Die ideologische Krise des Kapitalismus westlicher Prägung

NEW YORK. Es ist gerade mal ein paar Jahre her, dass eine schlagkräftige Ideologie – der Glaube an freie und uneingeschränkte Märkte – die Welt an den Rand des Ruins brachte. Und selbst in seiner Blütezeit, vom Anfang der 1980er Jahre bis 2007, machte der deregulierte Kapitalismus amerikanischen Stils im reichsten Land der Welt nur die Allerreichsten reicher. Die meisten Amerikaner mussten im Laufe des 30 Jahre währenden Aufstiegs dieser Ideologie mit ansehen, wie ihr Einkommen Jahr für Jahr fiel oder stagnierte.

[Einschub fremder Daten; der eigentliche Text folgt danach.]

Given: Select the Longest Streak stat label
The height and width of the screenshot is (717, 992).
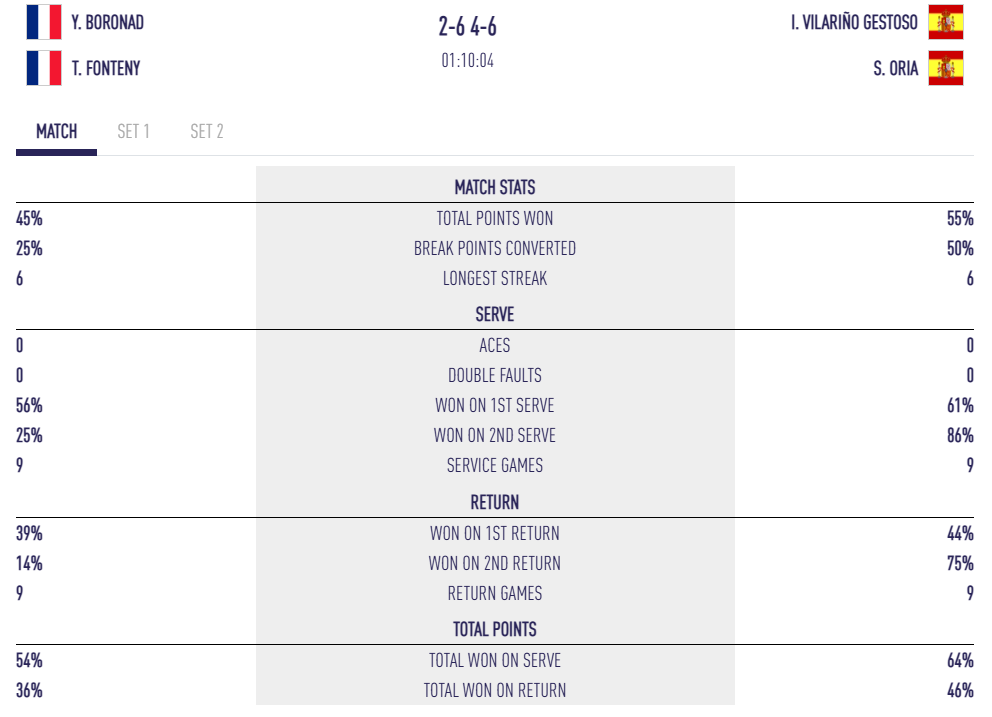Looking at the screenshot, I should [495, 278].
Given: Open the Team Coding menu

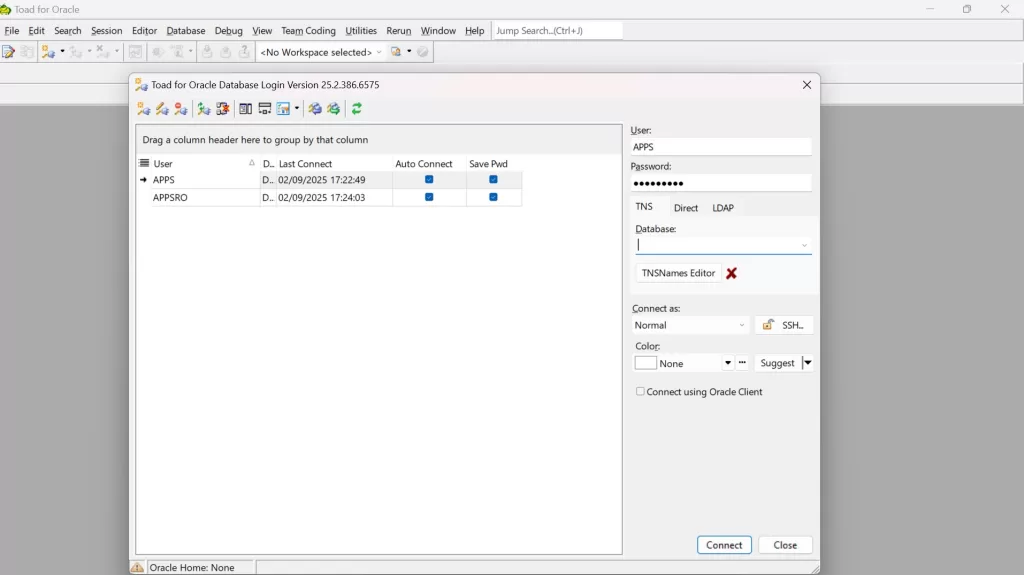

Zudem war der Produktionsanstieg in den USA wirtschaftlich nicht nachhaltig. Da ein so großer Teil des US-Volkseinkommens an so wenige ging, war das Wachstum nur durch einen immer stärker auf Pump finanzierten Konsum aufrechtzuerhalten.

Ich gehörte zu jenen, die hofften, die Finanzkrise würde die Amerikaner (und andere) lehren, dass wir mehr Gleichheit, eine stärkere Regulierung und ein besseres Gleichgewicht zwischen Markt und Staat brauchen. Das ist leider nicht passiert. Im Gegenteil: Einmal mehr wird die Weltwirtschaft – oder zumindest die Wirtschaft Europas und Amerikas, wo diese Ideen weiter gedeihen – vom wie immer durch Ideologie und Partikularinteressen angetriebenen Wiedererstarken einer rechtsgerichteten Wirtschaftslehre bedroht.